● **The problem**
What the task requires is each entry, restated exactly.

(Collected data)
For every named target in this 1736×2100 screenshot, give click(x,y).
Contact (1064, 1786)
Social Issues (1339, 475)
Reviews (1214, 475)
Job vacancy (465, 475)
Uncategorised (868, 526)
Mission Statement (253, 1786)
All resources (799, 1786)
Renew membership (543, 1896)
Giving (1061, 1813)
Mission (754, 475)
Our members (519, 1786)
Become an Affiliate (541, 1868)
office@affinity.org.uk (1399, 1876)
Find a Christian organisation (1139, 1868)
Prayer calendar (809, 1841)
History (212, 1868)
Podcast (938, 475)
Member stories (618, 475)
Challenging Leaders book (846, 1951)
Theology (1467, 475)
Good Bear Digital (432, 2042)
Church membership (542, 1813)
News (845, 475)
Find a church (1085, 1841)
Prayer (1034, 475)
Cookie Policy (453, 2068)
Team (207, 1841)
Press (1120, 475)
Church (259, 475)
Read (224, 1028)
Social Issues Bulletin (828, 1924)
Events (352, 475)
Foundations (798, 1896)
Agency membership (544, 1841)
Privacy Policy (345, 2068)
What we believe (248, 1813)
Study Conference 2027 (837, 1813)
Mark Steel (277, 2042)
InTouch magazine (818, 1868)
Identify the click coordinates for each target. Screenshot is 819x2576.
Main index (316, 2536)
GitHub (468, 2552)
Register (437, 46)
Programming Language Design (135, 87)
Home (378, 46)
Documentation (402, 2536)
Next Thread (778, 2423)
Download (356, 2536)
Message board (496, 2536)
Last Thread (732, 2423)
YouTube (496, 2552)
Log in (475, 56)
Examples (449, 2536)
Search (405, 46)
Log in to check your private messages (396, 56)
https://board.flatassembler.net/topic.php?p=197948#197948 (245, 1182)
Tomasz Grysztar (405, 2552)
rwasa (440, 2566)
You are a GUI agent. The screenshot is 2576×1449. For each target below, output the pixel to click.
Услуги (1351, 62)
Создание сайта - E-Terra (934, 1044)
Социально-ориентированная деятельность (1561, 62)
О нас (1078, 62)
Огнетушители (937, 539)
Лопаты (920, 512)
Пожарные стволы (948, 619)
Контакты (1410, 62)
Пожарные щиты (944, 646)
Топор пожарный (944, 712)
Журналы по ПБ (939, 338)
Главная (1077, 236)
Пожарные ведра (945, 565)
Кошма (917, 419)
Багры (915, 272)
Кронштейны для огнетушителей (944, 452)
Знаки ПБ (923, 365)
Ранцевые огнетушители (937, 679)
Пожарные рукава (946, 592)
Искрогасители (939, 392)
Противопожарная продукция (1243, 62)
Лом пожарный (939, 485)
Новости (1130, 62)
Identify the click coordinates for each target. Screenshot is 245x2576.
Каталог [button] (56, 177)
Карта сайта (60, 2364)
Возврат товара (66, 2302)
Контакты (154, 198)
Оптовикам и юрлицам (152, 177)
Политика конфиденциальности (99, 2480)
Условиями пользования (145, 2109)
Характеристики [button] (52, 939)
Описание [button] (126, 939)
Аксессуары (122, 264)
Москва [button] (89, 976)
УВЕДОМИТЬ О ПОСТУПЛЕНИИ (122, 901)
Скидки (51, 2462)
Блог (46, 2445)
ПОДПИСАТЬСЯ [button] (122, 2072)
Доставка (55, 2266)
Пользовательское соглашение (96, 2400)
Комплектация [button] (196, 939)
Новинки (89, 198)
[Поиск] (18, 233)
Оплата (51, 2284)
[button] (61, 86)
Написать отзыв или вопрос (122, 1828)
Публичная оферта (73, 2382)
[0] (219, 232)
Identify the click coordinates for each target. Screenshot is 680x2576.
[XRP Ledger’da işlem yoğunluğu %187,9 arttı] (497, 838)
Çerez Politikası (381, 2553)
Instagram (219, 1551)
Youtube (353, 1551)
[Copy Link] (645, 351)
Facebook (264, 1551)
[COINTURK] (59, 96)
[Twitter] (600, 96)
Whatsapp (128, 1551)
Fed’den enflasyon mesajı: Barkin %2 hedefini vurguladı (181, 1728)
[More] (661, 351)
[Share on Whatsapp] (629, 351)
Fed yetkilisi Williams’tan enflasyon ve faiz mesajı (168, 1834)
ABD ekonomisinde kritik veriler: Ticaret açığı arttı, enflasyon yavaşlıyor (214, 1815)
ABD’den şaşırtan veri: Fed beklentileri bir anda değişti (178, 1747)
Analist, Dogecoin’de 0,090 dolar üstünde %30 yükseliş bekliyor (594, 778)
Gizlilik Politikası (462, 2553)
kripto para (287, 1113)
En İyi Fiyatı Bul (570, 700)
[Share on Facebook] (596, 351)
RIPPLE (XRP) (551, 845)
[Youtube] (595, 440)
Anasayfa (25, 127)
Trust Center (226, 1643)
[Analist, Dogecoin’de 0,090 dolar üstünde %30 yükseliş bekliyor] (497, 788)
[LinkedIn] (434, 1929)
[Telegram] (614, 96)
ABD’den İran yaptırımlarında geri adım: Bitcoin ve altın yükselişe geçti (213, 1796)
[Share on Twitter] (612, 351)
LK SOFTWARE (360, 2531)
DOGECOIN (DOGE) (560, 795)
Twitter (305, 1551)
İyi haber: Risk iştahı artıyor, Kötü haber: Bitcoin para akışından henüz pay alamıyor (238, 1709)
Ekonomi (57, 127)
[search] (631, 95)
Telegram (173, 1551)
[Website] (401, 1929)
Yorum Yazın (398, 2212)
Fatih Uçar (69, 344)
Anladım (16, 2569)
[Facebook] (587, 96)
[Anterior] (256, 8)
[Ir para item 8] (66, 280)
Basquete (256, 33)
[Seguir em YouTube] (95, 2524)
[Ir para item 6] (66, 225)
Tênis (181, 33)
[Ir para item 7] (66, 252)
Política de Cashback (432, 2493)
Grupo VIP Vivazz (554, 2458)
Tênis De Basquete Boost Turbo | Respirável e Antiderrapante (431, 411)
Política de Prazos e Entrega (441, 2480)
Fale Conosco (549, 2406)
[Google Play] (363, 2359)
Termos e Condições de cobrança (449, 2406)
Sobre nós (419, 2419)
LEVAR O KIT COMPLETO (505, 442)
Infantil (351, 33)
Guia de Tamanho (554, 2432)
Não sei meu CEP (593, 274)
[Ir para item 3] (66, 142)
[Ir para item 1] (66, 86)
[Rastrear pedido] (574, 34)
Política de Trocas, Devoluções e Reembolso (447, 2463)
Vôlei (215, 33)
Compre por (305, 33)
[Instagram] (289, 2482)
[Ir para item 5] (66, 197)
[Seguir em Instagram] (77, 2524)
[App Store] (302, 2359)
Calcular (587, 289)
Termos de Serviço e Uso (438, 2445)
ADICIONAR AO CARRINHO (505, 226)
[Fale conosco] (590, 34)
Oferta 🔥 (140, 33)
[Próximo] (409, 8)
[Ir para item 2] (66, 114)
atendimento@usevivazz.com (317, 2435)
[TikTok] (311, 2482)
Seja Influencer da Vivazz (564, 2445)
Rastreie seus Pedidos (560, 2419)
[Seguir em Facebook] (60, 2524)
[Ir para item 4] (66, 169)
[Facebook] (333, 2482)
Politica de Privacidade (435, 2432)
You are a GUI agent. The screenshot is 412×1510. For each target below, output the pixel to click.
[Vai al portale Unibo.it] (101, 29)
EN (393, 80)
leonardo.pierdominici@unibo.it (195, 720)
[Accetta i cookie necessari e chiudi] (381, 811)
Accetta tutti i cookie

● **Completed exercise**
For every named target in this 1736×2100 screenshot, give click(x,y).
Contact (1064, 1786)
Social Issues (1339, 475)
Reviews (1214, 475)
Job vacancy (465, 475)
Uncategorised (868, 526)
Mission Statement (253, 1786)
All resources (799, 1786)
Renew membership (543, 1896)
Giving (1061, 1813)
Mission (754, 475)
Our members (519, 1786)
Become an Affiliate (541, 1868)
office@affinity.org.uk (1399, 1876)
Find a Christian organisation (1139, 1868)
Prayer calendar (809, 1841)
History (212, 1868)
Podcast (938, 475)
Member stories (618, 475)
Challenging Leaders book (846, 1951)
Theology (1467, 475)
Good Bear Digital (432, 2042)
Church membership (542, 1813)
News (845, 475)
Find a church (1085, 1841)
Prayer (1034, 475)
Cookie Policy (453, 2068)
Team (207, 1841)
Press (1120, 475)
Church (259, 475)
Read (224, 1028)
Social Issues Bulletin (828, 1924)
Events (352, 475)
Foundations (798, 1896)
Agency membership (544, 1841)
Privacy Policy (345, 2068)
What we believe (248, 1813)
Study Conference 2027 (837, 1813)
Mark Steel (277, 2042)
InTouch magazine (818, 1868)
Identify the click coordinates for each target. Screenshot is 819x2576.
Main index (316, 2536)
GitHub (468, 2552)
Register (437, 46)
Programming Language Design (135, 87)
Home (378, 46)
Documentation (402, 2536)
Next Thread (778, 2423)
Download (356, 2536)
Message board (496, 2536)
Last Thread (732, 2423)
YouTube (496, 2552)
Log in (475, 56)
Examples (449, 2536)
Search (405, 46)
Log in to check your private messages (396, 56)
https://board.flatassembler.net/topic.php?p=197948#197948 (245, 1182)
Tomasz Grysztar (405, 2552)
rwasa (440, 2566)
You are a GUI agent. The screenshot is 2576×1449. For each target below, output the pixel to click.
Услуги (1351, 62)
Создание сайта - E-Terra (934, 1044)
Социально-ориентированная деятельность (1561, 62)
О нас (1078, 62)
Огнетушители (937, 539)
Лопаты (920, 512)
Пожарные стволы (948, 619)
Контакты (1410, 62)
Пожарные щиты (944, 646)
Топор пожарный (944, 712)
Журналы по ПБ (939, 338)
Главная (1077, 236)
Пожарные ведра (945, 565)
Кошма (917, 419)
Багры (915, 272)
Кронштейны для огнетушителей (944, 452)
Знаки ПБ (923, 365)
Ранцевые огнетушители (937, 679)
Пожарные рукава (946, 592)
Искрогасители (939, 392)
Противопожарная продукция (1243, 62)
Лом пожарный (939, 485)
Новости (1130, 62)
Identify the click coordinates for each target. Screenshot is 245x2576.
Каталог [button] (56, 177)
Карта сайта (60, 2364)
Возврат товара (66, 2302)
Контакты (154, 198)
Оптовикам и юрлицам (152, 177)
Политика конфиденциальности (99, 2480)
Условиями пользования (145, 2109)
Характеристики [button] (52, 939)
Описание [button] (126, 939)
Аксессуары (122, 264)
Москва [button] (89, 976)
УВЕДОМИТЬ О ПОСТУПЛЕНИИ (122, 901)
Скидки (51, 2462)
Блог (46, 2445)
ПОДПИСАТЬСЯ [button] (122, 2072)
Доставка (55, 2266)
Пользовательское соглашение (96, 2400)
Комплектация [button] (196, 939)
Новинки (89, 198)
[Поиск] (18, 233)
Оплата (51, 2284)
[button] (61, 86)
Написать отзыв или вопрос (122, 1828)
Публичная оферта (73, 2382)
[0] (219, 232)
Identify the click coordinates for each target. Screenshot is 680x2576.
[XRP Ledger’da işlem yoğunluğu %187,9 arttı] (497, 838)
Çerez Politikası (381, 2553)
Instagram (219, 1551)
Youtube (353, 1551)
[Copy Link] (645, 351)
Facebook (264, 1551)
[COINTURK] (59, 96)
[Twitter] (600, 96)
Whatsapp (128, 1551)
Fed’den enflasyon mesajı: Barkin %2 hedefini vurguladı (181, 1728)
[More] (661, 351)
[Share on Whatsapp] (629, 351)
Fed yetkilisi Williams’tan enflasyon ve faiz mesajı (168, 1834)
ABD ekonomisinde kritik veriler: Ticaret açığı arttı, enflasyon yavaşlıyor (214, 1815)
ABD’den şaşırtan veri: Fed beklentileri bir anda değişti (178, 1747)
Analist, Dogecoin’de 0,090 dolar üstünde %30 yükseliş bekliyor (594, 778)
Gizlilik Politikası (462, 2553)
kripto para (287, 1113)
En İyi Fiyatı Bul (570, 700)
[Share on Facebook] (596, 351)
RIPPLE (XRP) (551, 845)
[Youtube] (595, 440)
Anasayfa (25, 127)
Trust Center (226, 1643)
[Analist, Dogecoin’de 0,090 dolar üstünde %30 yükseliş bekliyor] (497, 788)
[LinkedIn] (434, 1929)
[Telegram] (614, 96)
ABD’den İran yaptırımlarında geri adım: Bitcoin ve altın yükselişe geçti (213, 1796)
[Share on Twitter] (612, 351)
LK SOFTWARE (360, 2531)
DOGECOIN (DOGE) (560, 795)
Twitter (305, 1551)
İyi haber: Risk iştahı artıyor, Kötü haber: Bitcoin para akışından henüz pay alamıyor (238, 1709)
Ekonomi (57, 127)
[search] (631, 95)
Telegram (173, 1551)
[Website] (401, 1929)
Yorum Yazın (398, 2212)
Fatih Uçar (69, 344)
Anladım (16, 2569)
[Facebook] (587, 96)
[Anterior] (256, 8)
[Ir para item 8] (66, 280)
Basquete (256, 33)
[Seguir em YouTube] (95, 2524)
[Ir para item 6] (66, 225)
Tênis (181, 33)
[Ir para item 7] (66, 252)
Política de Cashback (432, 2493)
Grupo VIP Vivazz (554, 2458)
Tênis De Basquete Boost Turbo | Respirável e Antiderrapante (431, 411)
Política de Prazos e Entrega (441, 2480)
Fale Conosco (549, 2406)
[Google Play] (363, 2359)
Termos e Condições de cobrança (449, 2406)
Sobre nós (419, 2419)
LEVAR O KIT COMPLETO (505, 442)
Infantil (351, 33)
Guia de Tamanho (554, 2432)
Não sei meu CEP (593, 274)
[Ir para item 3] (66, 142)
[Ir para item 1] (66, 86)
[Rastrear pedido] (574, 34)
Política de Trocas, Devoluções e Reembolso (447, 2463)
Vôlei (215, 33)
Compre por (305, 33)
[Instagram] (289, 2482)
[Ir para item 5] (66, 197)
[Seguir em Instagram] (77, 2524)
[App Store] (302, 2359)
Calcular (587, 289)
Termos de Serviço e Uso (438, 2445)
ADICIONAR AO CARRINHO (505, 226)
[Fale conosco] (590, 34)
Oferta 🔥 (140, 33)
[Próximo] (409, 8)
[Ir para item 2] (66, 114)
atendimento@usevivazz.com (317, 2435)
[TikTok] (311, 2482)
Seja Influencer da Vivazz (564, 2445)
Rastreie seus Pedidos (560, 2419)
[Seguir em Facebook] (60, 2524)
[Ir para item 4] (66, 169)
[Facebook] (333, 2482)
Politica de Privacidade (435, 2432)
You are a GUI agent. The screenshot is 412×1510. For each target below, output the pixel to click.
[Vai al portale Unibo.it] (101, 29)
EN (393, 80)
leonardo.pierdominici@unibo.it (195, 720)
[Accetta i cookie necessari e chiudi] (381, 811)
Accetta tutti i cookie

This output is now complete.